Exercise | Everything in the listing should be copied exactly, save for the pictures.
START Supplied records
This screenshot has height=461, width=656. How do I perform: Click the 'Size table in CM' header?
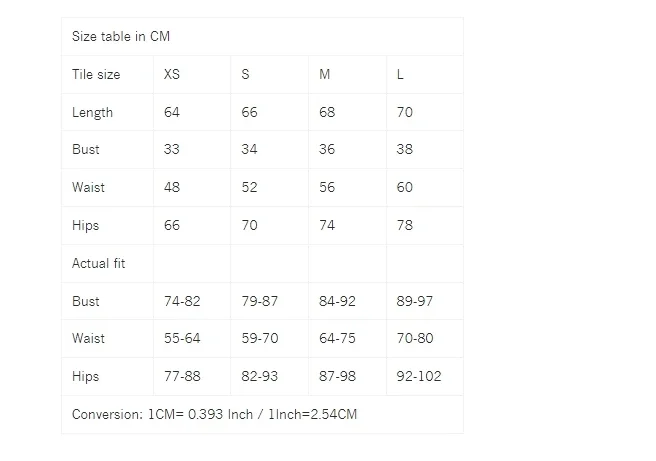(121, 36)
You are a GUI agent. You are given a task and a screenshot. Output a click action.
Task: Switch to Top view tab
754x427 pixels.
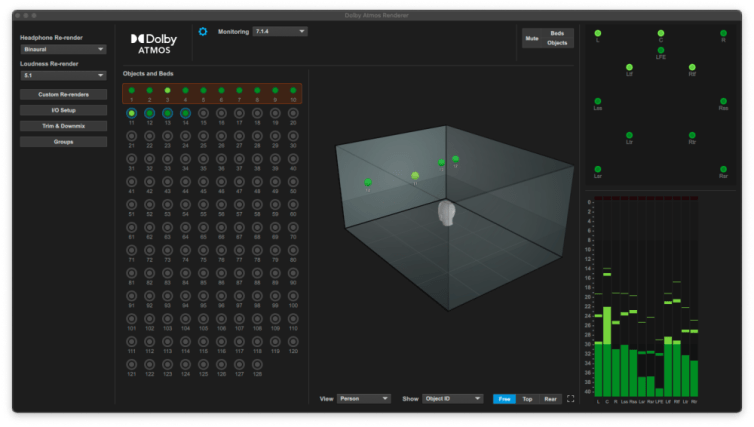pyautogui.click(x=528, y=399)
END Supplied records
Response area |
This screenshot has height=461, width=656. How do I perform: Click the 'Size table in CM' header?
(121, 36)
You are a GUI agent. You are given a task and a screenshot. Output a click action.
Task: Switch to Top view tab
754x427 pixels.
pyautogui.click(x=528, y=399)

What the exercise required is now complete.